At present, there is no restriction in taking a position in any of the global exchanges or even buying the cryptocurrencies in India and selling it in any exchange abroad, and vice versa provided it is within the Liberalised Remittance Scheme (LRS) of $250,000 per annum.
The RBI seems to be keen to plug this route. A Business Standard story published on December 18 said RBI has sent a formal letter cautioning the banks on facilitating cryptocurrency trading.
Experts have suggested that instead of a total ban, the RBI can take a middle ground and regulate the space.
“Regulate what? The whole idea of cryptocurrencies is decentralisation,” said a person familiar with the RBI’s thinking.
“The currencies can be minted anywhere in the world. They sit in distributed ledgers across the world, and any private corporate superstar can swing the prices just by tweeting about it,” said the person, requesting anonymity.
The RBI also says that these currencies can be used for terror financing.
But experts argue that it is easier to track a cryptocurrency deal than track a fiat currency transaction.
“Public cryptos using blockchain are one of the most transparent means of exchange. In fact, its transparency can sometimes be its Achilles’ heel. If we shun it, it can go underground and still be used.

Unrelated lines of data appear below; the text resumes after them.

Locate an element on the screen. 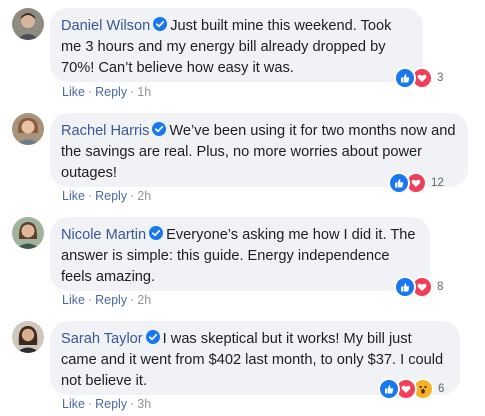 The height and width of the screenshot is (416, 485). comment-actions: Like · Reply · 1h is located at coordinates (106, 92).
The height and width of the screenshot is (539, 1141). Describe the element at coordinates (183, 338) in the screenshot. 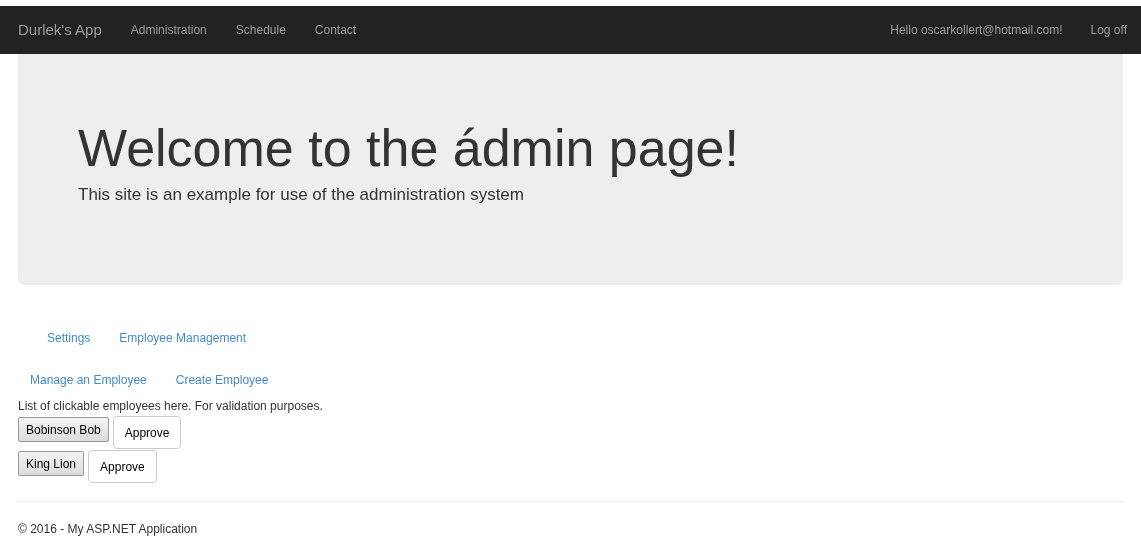

I see `tab: Employee Management` at that location.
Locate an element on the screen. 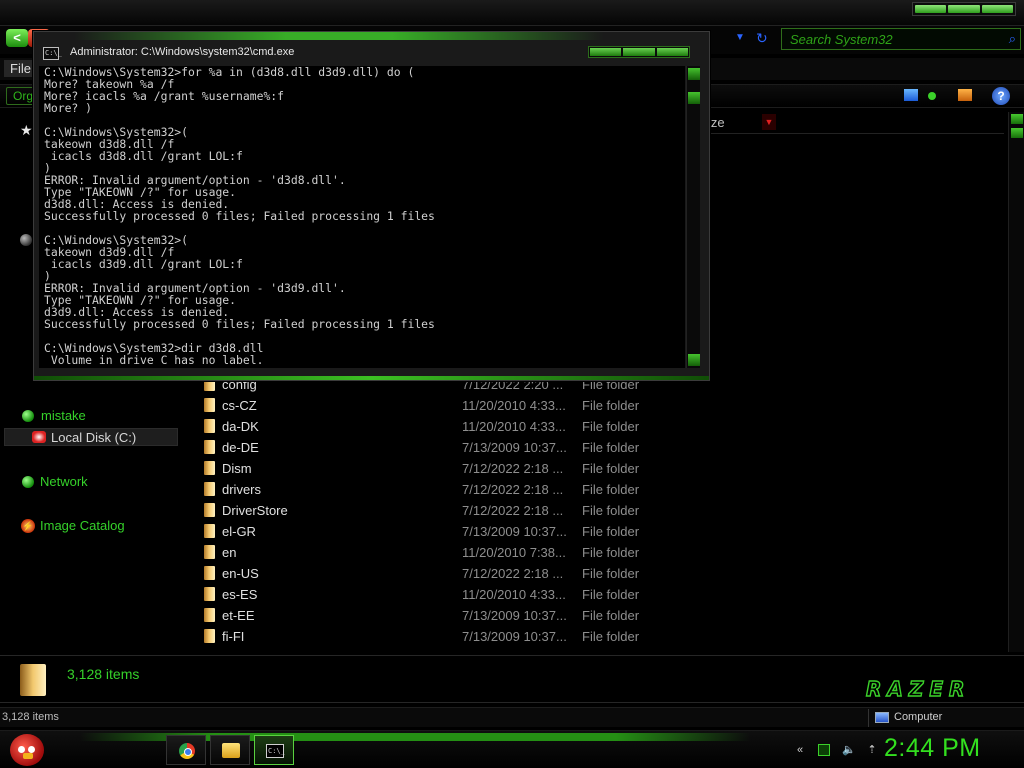 Image resolution: width=1024 pixels, height=768 pixels. drive-icon is located at coordinates (39, 437).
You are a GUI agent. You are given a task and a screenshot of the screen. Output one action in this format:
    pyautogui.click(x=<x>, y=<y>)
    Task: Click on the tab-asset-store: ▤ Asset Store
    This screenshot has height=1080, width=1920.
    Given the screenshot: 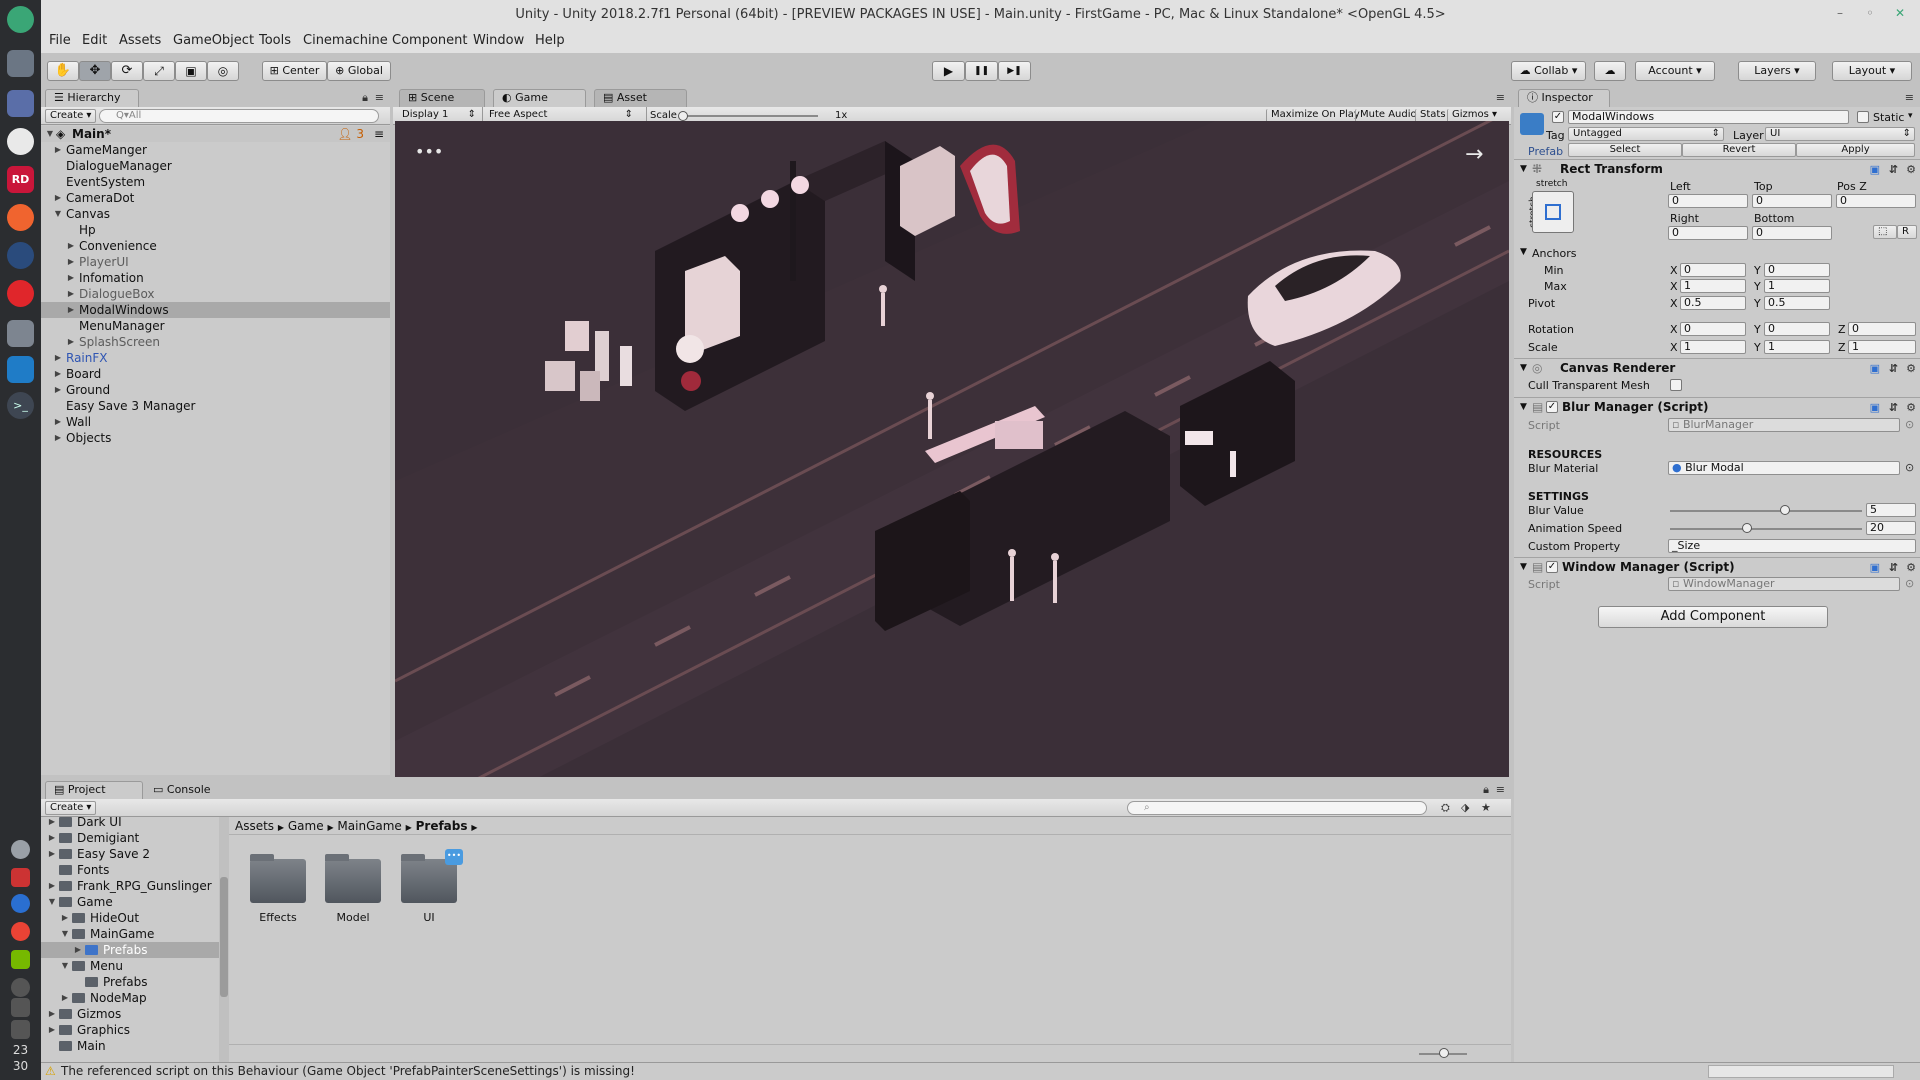 What is the action you would take?
    pyautogui.click(x=640, y=104)
    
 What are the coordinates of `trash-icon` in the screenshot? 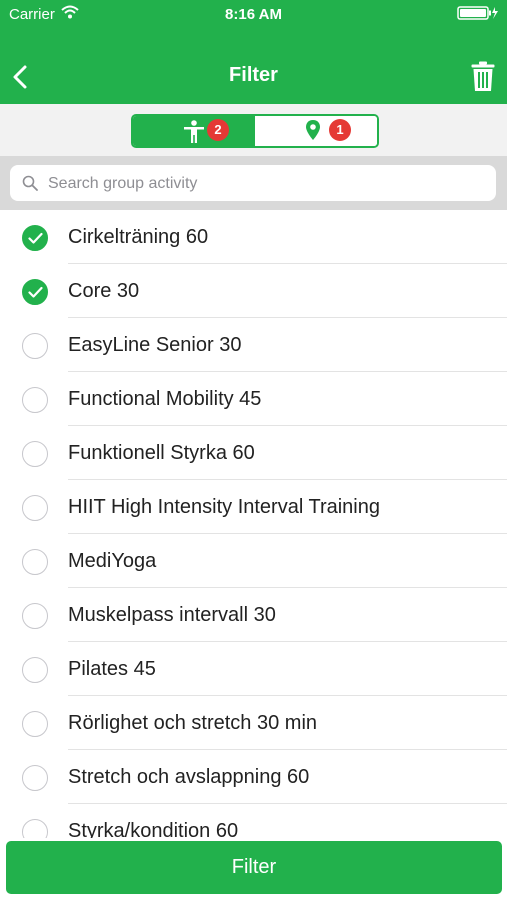 It's located at (483, 76).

That’s dangerous in the ‘fourth industrial revolution’ world,” said Srinath Sridharan, an independent financial market commentator.
“We need to understand that crypto is much bigger than the asset class itself. It is the new Internet. Tomorrow’s best companies will be built on blockchain technology, and some of these startups will come from India,” said Singhal of CoinSwitch Kuber.
RBI does not dispute the importance of blockchain. The CBDC, for example, is being built on blockchain technology.
Payments system and CBDC
In India, transactions worth $270.7 billion are expected to shift from cash to cards and digital payments by 2023, and increase to $856.6 billion by 2030, according to Sonali Kulkarni, lead, financial services, Accenture in India. And the homegrown unified payments interface (UPI) will dominate this area, especially in the low-value space, she added.
“From a long-term standpoint, the launch of a regulated CBDC will likely usher in more trust, resilience, efficiency and better governance in the digital payments ecosystem,” said Kulkarni.
In fact, central banks around the world are hoping CBDCs will emerge as a potent replacement for private cryptocurrencies, particularly in the transactional aspect of it.
CBDCs can also facilitate cross-border transactions and the RBI has already started experimenting on such cross-border remittances with Singapore, albeit with UPI. Once CBDCs come into existence, the process will become smoother and can be rolled out globally.
On the whole, 2022 looks promising for cryptocurrencies in India and the industry is hopeful of a progressive regulatory framework to help address misconceptions around crypto investing in India, said Singhal.
“We are looking forward to another year where more people learn about crypto as an asset class and make educated investment decisions. For the new year, we are hopeful that the government takes further steps toward learning more about the crypto industry and building positive regulation around it,” said Avinash Shekhar, member of BACC and CEO of ZebPay.